Automotive and other sectors currently need welders and welding engineers with skills and experience in welding of advanced high-strength steels, stainless steels and aluminum. New materials often require new process technologies, with skilled technicians required to implement, optimize and support them.

The emerging technologies of composite sheet forming and additive manufacturing are expected to become more prevalent in the not-so-distant future. As fuel-cell technology, and hybrid and battery electric-powered cars continue to enter the marketplace, specialized skills will be needed not only for their production, but also for maintenance and repairs.

In metal forming, skilled workers generally emerge from company-, union- and government-sponsored apprenticeship programs. But the 82,000 apprentices that recently graduated in the United States, according to the Department of Labor, are dwarfed by nearly 19 million university students whose advanced degrees often become devalued due to the sheer number of graduates.

Metal forming companies struggle to find qualified candidates for their apprenticeship programs because high school and vocational school students are not interested in—or are unaware of—manufacturing opportunities, and often choose construction trades instead, leaving many manufacturing apprenticeships vacant. Here’s a novel approach: Recruit more apprentices from inside of the organization, concentrating intensely on production-equipment operators. 

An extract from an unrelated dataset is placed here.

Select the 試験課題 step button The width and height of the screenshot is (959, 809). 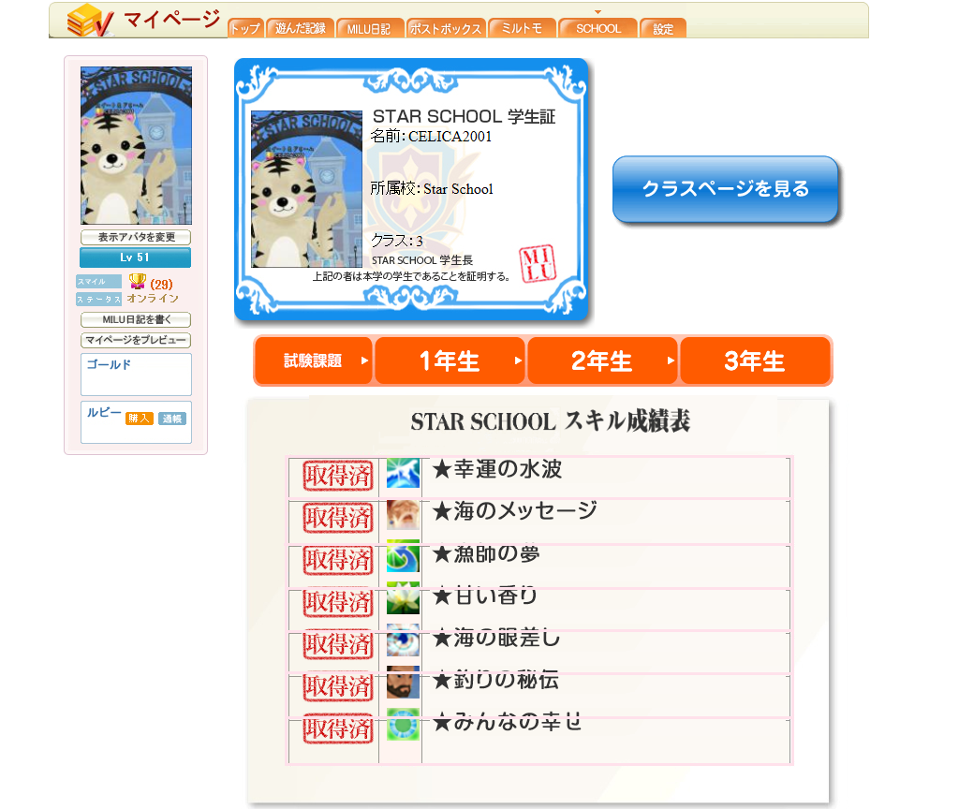(313, 360)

Many production operators have interests and hobbies that require similar skills as provided by apprenticeship programs. These interests may include building drones and radio-controlled airplanes; restoring cars and houses; fixing appliances, power tools, and lawn-and-garden equipment; and creating art sculptures using welding, soldering and brazing equipment. Some employees apply these skills as part of a side business, demonstrating initiative, confidence and the ability to be self-starters—attributes not easily recognized in day-to-day production operations. 

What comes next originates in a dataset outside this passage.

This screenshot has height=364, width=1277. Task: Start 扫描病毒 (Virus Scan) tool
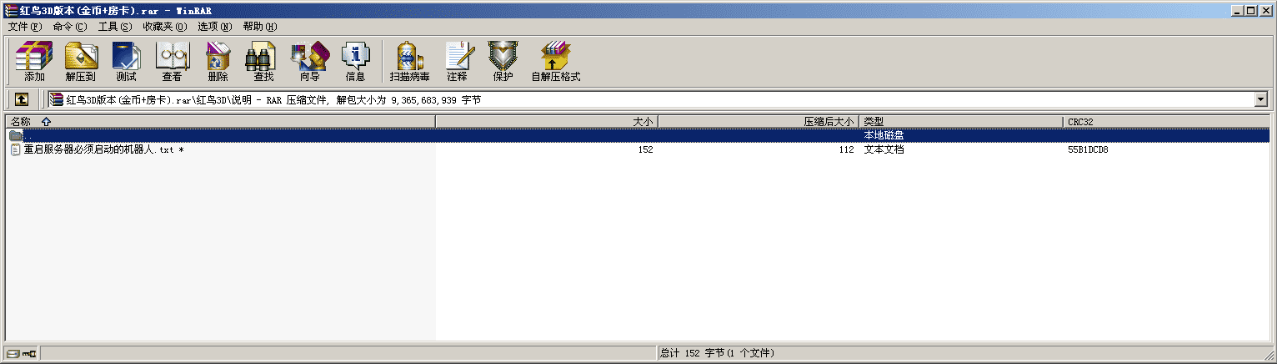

In general, stamping-press operators are considered low-skill positions in many plants, but they have enormous impact on a business’ bottom line. Some operators run press lines costing hundreds-of-thousands or millions of dollars containing dies that cost more than many houses. They are responsible for maintaining productivity and product quality, minimizing downtime and protecting the integrity of the dies and presses. Doing so requires an understanding of the relationship between the operating parameters of the press and its impact on the coil-feed line and dies. Effectively operating this type of equipment requires knowledge of topics such as math, mechanics and physics. In many instances, no standardized methods exist for training these employees. Employees who “get it” eventually change jobs because they become bored, see little opportunity for advancement or desire career paths that provide more-challenging opportunities.

Metal stampers would benefit greatly from more formally trained press technicians. A press technician is more than an operator. A technician understands slide positions in terms of degrees of rotation, feed angles, sensor signal angles, feed velocity, pressure requirements, signal lag-time and other technical aspects necessary to run a production line. They also understand how these parameters will change with press speed and feed velocity—not to mention the impact of servo-driven presses with programmable slide motions. Press technicians understand the forming process as “math in motion.”

An apprenticeship for press technicians—approximately 1 yr.—would include subject matter transferrable to other apprenticeship programs, creating a career path within the organization. Some technicians may aspire to install, repair or maintain press equipment, others to maintain, repair or build dies. They possess valuable process experience and the necessary technical training that can be applied to these other disciplines, thus providing a supply of apprentices from within the plant.

Another benefit: breaking down barriers between the skilled trades and production. Because skilled-trades apprentices come from the production area, they possess a better understanding of the overall production process and the challenges existing in manufacturing areas. And, die-design and toolroom apprentices must deal with difficulties in aligning a die to the feed line; start new coils strips that bind on lifters or other die components; assess whether a pilot punch has entered the strip far enough to engage the roll lift; obtain correct straightener settings; and deal with erratic or inconsistent part and scrap ejection, and sensor faults. Thus they more likely are able to design and build dies that can be set quickly and accurately, and that more easily handle coil changes and can be maintained in the press. This benefits not only the press technician but the entire company. Presses running unattended allow technicians to run multiple machines with minimal downtime and die damage because these technicians understand the entire process and are supported by those that also understand.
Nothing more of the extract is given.